Tone Deaf

Writer (and OC Weekly theater scribe) Joel Beers and director Patrick Gwaltney have for some reason set this musical adaptation of Molire's best play in a karaoke bar. The result is a play that often seems at cross purposes with itself: one walks away remembering not the playwright's broadsides at social hypocrisy but the kitschy musical interludes. What's more, we quickly find ourselves hating the deeply flawed hero, who vows to tell the truth—and nothing but the truth—regardless of the consequences.

Misanthrope's grandiose musical numbers are initially exhilarating. But they end up not working for a variety of reasons, not the least of which is that there are too many people cramping the small stage. It doesn't help, either, that the un-miked voice of Robert Dean Nunez in the title role is just too thin to be heard much of the time.

The main flaw, though, is that instead of offering a Dennis Potter Pennies From Heaven-type ironic subtext, the songs merely restate what we've just seen: a couple fights, makes up, and then sings Peaches N Herb's “Reunited.” Nunez rails against the hypocrites around him and sings Neil Diamond's “Solitary Man” or Billy Joel's “Honesty,” etc., etc., etc.

Molire's couplets look to be intact, and some of the actors—specifically Patti Cumby, Cynthia Ryanen and Aaron Wyne—rise above monotonous, rhyming delivery.

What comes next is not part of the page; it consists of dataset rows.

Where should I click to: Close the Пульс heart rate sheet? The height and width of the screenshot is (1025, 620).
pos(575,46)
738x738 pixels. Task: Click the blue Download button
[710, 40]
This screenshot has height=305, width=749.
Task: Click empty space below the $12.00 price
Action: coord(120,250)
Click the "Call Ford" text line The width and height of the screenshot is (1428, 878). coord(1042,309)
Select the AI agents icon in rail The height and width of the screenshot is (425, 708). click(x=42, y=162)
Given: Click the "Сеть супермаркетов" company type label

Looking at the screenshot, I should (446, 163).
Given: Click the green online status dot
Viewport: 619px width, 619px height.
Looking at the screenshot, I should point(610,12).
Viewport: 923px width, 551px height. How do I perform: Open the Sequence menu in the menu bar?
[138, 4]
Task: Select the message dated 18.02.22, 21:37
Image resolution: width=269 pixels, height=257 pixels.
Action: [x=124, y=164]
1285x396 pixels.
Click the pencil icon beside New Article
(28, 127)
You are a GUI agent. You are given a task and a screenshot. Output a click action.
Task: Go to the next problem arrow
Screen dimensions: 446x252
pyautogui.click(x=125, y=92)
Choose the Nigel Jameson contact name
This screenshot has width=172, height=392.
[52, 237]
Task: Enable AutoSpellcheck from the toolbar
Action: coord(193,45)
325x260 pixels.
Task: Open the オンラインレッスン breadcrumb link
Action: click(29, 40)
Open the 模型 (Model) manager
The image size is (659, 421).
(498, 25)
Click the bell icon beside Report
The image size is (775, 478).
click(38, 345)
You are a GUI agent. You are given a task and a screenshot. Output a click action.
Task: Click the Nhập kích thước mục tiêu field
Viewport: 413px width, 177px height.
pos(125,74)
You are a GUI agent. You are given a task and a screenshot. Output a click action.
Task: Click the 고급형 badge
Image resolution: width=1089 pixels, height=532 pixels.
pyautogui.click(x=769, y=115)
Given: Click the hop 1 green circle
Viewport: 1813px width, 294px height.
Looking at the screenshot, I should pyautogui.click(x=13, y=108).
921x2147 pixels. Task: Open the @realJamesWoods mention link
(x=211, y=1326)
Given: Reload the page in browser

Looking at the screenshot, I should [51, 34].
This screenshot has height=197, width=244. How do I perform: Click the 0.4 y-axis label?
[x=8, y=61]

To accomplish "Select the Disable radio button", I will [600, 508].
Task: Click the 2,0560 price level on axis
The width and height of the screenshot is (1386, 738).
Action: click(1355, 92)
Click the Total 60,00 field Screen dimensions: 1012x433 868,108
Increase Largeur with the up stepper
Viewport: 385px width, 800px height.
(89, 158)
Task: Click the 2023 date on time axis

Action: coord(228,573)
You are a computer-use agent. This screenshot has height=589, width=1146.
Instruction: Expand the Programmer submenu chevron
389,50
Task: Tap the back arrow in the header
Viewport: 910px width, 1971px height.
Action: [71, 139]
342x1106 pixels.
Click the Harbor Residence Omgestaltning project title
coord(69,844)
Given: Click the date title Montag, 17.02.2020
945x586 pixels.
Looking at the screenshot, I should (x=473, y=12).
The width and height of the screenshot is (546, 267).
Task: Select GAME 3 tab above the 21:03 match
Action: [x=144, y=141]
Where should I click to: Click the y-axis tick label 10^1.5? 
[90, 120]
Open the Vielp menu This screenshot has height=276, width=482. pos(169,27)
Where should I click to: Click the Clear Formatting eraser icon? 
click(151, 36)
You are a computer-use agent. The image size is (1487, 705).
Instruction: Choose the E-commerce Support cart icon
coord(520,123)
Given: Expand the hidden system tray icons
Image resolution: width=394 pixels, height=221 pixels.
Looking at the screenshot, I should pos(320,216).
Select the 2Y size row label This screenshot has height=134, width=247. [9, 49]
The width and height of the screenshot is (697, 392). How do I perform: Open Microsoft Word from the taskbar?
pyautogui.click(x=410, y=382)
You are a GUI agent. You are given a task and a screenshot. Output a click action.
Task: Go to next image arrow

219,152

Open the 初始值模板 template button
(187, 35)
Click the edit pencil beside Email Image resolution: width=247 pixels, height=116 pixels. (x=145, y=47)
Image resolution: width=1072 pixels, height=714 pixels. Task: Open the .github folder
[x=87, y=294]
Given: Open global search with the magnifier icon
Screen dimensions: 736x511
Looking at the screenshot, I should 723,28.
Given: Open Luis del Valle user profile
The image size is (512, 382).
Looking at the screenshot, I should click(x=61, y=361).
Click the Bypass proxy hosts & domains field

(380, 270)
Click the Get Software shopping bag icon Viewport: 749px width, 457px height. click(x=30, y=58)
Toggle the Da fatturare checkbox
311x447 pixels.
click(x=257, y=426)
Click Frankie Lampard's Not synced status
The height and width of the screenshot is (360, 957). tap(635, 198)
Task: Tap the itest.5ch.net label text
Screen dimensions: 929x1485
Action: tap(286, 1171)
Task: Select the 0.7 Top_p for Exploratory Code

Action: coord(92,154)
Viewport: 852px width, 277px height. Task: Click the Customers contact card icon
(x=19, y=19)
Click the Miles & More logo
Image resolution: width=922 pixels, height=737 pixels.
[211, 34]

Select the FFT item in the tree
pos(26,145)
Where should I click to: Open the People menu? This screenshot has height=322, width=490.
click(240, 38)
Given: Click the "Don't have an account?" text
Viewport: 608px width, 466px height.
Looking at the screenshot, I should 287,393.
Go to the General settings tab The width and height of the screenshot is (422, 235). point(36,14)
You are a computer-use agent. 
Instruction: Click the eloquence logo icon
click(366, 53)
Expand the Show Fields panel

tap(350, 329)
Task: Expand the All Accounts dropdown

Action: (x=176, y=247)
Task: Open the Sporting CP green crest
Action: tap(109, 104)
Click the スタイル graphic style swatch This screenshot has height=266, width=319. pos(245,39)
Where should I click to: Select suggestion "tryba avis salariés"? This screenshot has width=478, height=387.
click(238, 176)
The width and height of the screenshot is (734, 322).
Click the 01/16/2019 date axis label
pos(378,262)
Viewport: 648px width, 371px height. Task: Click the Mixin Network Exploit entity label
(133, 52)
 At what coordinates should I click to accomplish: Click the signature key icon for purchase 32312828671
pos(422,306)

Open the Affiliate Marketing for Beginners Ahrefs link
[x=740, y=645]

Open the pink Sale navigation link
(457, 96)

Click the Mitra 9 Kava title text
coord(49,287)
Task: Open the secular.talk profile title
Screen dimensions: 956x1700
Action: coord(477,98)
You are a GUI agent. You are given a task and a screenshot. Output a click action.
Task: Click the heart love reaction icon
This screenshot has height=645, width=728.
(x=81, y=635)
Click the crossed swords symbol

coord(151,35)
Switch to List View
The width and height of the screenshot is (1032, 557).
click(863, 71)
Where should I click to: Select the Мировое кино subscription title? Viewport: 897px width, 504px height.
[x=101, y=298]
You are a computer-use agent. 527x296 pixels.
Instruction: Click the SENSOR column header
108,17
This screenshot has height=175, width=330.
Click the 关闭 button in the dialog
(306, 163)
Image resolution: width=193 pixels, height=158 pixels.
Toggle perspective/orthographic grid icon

But Nunez, usually an excellent actor, delivers his dialogue like a preschooler reciting poetry. Completely miscast, he bobbles lines and rarely makes eye contact with the other actors, instead gazing up over the audience's heads as if at some unseen teleprompter. The character's relentless honesty is supposed to be attractive—albeit obsessive—but under Beers and Gwaltney's watch, Nunez is a mean-spirited little black rain cloud who can't have fun and wants to shit on those who can. He should be earning our sympathy, but I just wanted him to get off the freakin' stage.